Swedish songwriter, producer, music publisher and engineer

Niclas Aake Molinder is a Swedish songwriter, producer, music publisher and engineer. He is one of the founders of Auddly, a venture between Niclas Molinder, Joacim Persson, Max Martin and Björn Ulvaeus from ABBA. He also co-founded the startup Session with Björn Ulvaeus and Max Martin.

Niclas Molinder appears at conferences and festivals as a speaker and panelist advocating for music rights of creators. On such topics, he is one of the leaders of the educative initiative called Creators Learn Intellectual Property (CLIP), owned and managed by WIPO for Creators a project of the World Intellectual Property Organization.
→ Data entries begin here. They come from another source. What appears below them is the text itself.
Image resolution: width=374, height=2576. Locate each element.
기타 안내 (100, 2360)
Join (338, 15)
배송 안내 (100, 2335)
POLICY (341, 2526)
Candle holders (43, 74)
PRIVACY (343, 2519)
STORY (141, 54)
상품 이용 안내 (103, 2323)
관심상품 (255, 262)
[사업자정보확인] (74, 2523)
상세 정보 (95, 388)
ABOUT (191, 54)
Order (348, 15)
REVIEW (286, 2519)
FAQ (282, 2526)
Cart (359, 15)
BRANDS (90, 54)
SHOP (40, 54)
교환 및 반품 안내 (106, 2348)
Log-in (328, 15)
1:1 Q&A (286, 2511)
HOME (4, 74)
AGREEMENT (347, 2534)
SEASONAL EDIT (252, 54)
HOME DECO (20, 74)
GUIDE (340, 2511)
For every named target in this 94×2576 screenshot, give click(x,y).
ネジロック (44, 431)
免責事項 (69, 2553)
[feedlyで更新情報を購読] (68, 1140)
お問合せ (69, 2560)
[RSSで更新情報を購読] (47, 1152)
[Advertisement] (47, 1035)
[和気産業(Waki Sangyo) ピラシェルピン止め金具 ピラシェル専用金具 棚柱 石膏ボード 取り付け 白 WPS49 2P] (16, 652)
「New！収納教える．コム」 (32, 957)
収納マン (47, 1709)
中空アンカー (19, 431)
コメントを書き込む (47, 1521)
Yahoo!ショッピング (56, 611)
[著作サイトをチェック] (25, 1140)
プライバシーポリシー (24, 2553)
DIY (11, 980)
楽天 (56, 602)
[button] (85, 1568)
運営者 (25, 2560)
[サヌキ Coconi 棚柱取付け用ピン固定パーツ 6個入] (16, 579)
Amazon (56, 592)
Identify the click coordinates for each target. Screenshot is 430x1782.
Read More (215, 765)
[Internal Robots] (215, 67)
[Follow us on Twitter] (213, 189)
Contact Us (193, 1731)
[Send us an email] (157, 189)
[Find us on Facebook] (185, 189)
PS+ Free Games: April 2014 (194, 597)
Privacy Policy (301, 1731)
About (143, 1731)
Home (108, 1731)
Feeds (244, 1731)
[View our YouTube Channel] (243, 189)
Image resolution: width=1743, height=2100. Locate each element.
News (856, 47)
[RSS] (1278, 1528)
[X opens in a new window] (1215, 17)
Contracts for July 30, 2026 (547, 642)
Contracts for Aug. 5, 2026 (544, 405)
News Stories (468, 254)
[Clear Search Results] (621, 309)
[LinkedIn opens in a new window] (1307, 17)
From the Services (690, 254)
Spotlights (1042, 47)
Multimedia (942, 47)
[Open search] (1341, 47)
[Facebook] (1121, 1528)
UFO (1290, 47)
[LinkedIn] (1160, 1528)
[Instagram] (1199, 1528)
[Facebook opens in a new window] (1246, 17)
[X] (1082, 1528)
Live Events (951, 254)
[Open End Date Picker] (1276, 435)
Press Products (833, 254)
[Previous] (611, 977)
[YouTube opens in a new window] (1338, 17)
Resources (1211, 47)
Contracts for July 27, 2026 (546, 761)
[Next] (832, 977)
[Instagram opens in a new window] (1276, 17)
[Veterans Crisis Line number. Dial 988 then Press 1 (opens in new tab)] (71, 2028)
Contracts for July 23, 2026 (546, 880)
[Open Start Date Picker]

==Music Rights Awareness Foundation==
In 2016, Niclas Molinder, Max Martin, and Björn Ulvaeus founded the "Music Rights Awareness Foundation". This political foundation aims to increase knowledge of music rights worldwide, through education and support, and to help music creators to take control of their rights and be able to live on their music – regardless of economical, geographical and cultural conditions.

===WIPO for Creators===
The World Intellectual Property Organization (WIPO) and the Music Rights Awareness Foundation (MRAF) have established a consortium, WIPO for Creators, to promote awareness of intellectual property (IP) rights and support creators in securing recognition and fair remuneration for their work. The initiative was launched through an agreement signed by WIPO Director General Francis Gurry and MRAF co-founders Björn Ulvaeus, Niclas Molinder, and Max Martin; it seeks to engage public and private stakeholders in global education and support programs. Emphasizing the importance of effective copyright systems, especially amid the COVID-19 crisis and the growing complexity of the digital marketplace, the consortium aims to strengthen creators’ understanding of IP rights and data management to ensure proper compensation and credit for their contributions. Bjorn Ulvaeus, shared a video explaining how knowledge of IP rights is key to a successful music career.